AIM. Copy the lines of the records exactly, from the line containing "[Ohjeet ja asiointi - Kansalaiset] (68, 2033)" through the end of the records, leaving out the pictures.

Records
^^^^
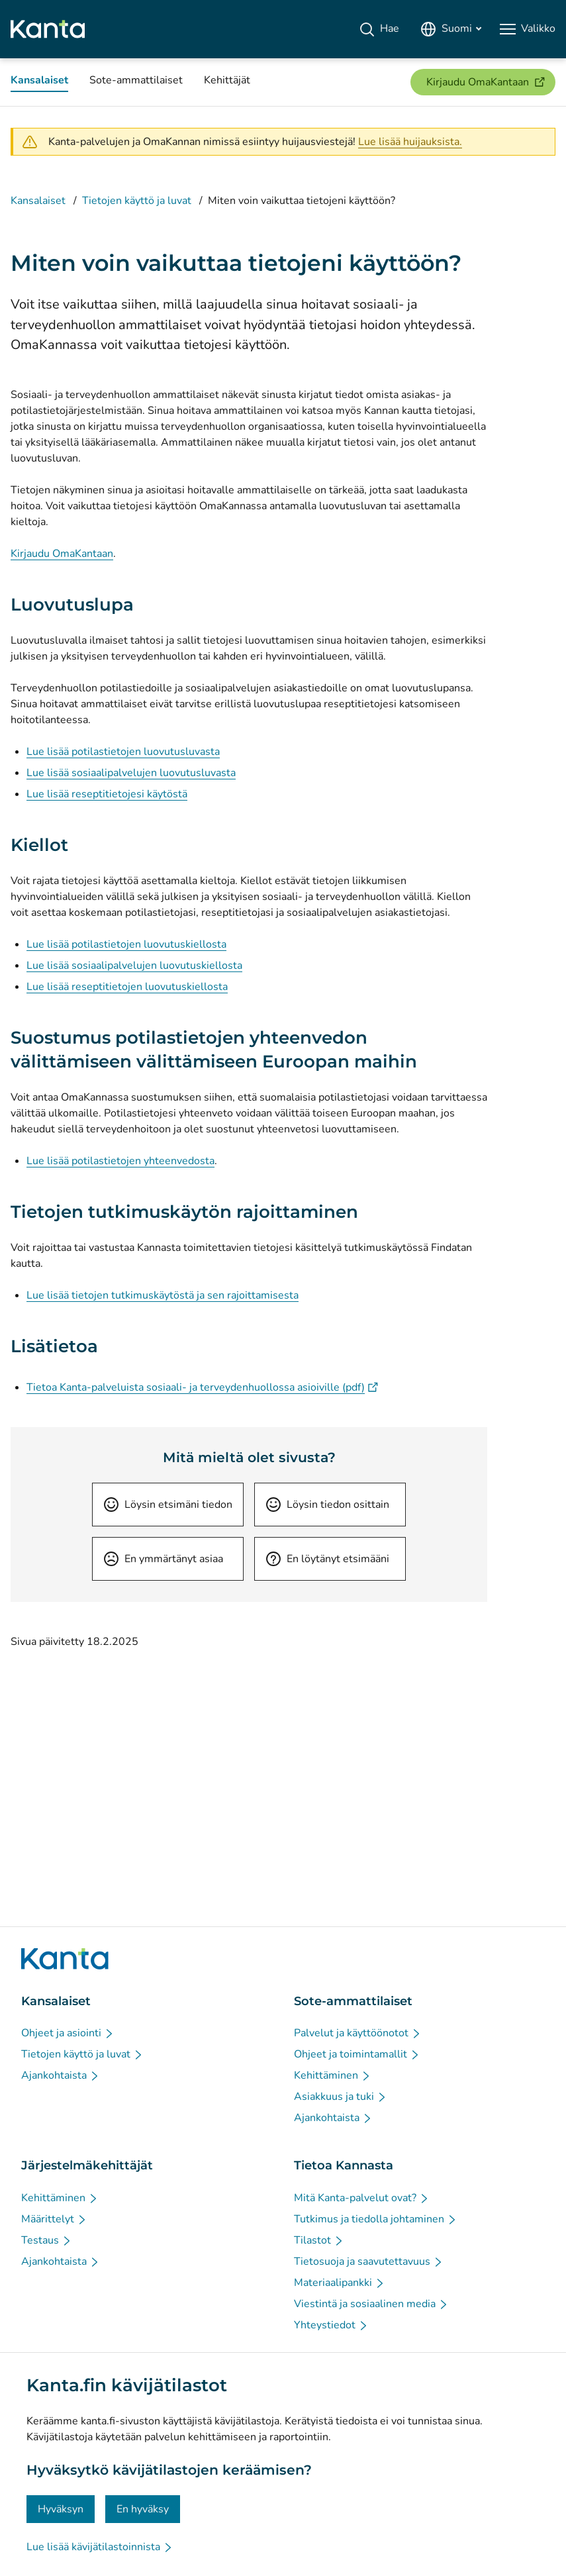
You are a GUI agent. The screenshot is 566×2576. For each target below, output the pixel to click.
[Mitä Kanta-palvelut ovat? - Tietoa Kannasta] (362, 2198)
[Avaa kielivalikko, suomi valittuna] (450, 29)
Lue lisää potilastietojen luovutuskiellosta (126, 944)
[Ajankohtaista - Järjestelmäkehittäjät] (60, 2261)
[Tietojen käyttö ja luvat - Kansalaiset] (82, 2054)
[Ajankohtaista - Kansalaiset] (60, 2075)
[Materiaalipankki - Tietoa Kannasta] (339, 2282)
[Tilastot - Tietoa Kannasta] (319, 2240)
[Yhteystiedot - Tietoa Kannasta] (331, 2325)
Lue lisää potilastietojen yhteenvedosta (120, 1161)
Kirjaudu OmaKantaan (62, 553)
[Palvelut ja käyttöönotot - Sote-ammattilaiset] (358, 2033)
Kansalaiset (38, 200)
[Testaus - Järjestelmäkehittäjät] (46, 2240)
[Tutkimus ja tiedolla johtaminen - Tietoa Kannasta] (375, 2219)
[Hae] (379, 29)
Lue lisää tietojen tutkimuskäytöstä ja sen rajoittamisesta (162, 1295)
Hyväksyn (60, 2509)
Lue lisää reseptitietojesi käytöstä (106, 794)
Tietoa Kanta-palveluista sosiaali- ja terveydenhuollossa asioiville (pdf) (202, 1387)
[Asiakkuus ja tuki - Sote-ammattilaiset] (340, 2096)
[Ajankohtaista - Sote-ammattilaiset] (333, 2117)
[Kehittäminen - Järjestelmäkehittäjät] (60, 2198)
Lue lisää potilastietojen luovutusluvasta (123, 751)
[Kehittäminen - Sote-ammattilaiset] (332, 2075)
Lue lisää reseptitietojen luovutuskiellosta (127, 986)
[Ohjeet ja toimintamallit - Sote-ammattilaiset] (357, 2054)
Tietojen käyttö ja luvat (136, 200)
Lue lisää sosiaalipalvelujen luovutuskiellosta (134, 965)
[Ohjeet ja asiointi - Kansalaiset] (68, 2033)
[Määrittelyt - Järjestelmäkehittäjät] (54, 2219)
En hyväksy (143, 2509)
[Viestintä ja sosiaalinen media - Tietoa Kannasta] (371, 2304)
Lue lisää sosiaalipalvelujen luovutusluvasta (131, 773)
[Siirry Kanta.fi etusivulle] (65, 1958)
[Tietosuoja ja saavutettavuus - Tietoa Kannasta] (369, 2261)
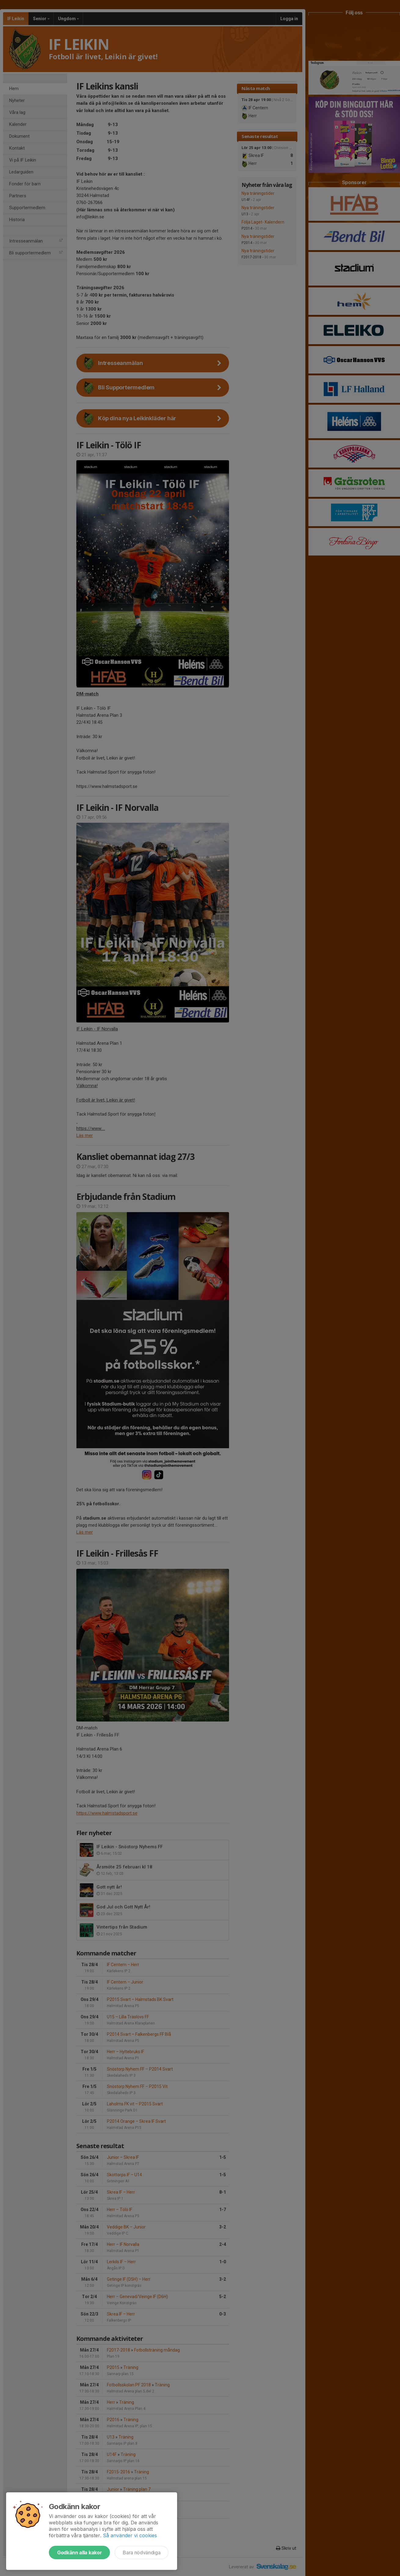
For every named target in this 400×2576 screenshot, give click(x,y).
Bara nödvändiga (141, 2552)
^^^^
CORRECT OUTPUT.
[Ohjeet ja asiointi - Kansalaiset] (68, 2033)
[Määrittelyt - Järjestelmäkehittäjät] (54, 2219)
En hyväksy (143, 2509)
[Viestintä ja sosiaalinen media - Tietoa Kannasta] (371, 2304)
Lue lisää sosiaalipalvelujen luovutusluvasta (131, 773)
[Siirry Kanta.fi etusivulle] (65, 1958)
[Tietosuoja ja saavutettavuus - Tietoa Kannasta] (369, 2261)
For every named target in this 400×2576 screenshot, give click(x,y).
Bara nödvändiga (141, 2552)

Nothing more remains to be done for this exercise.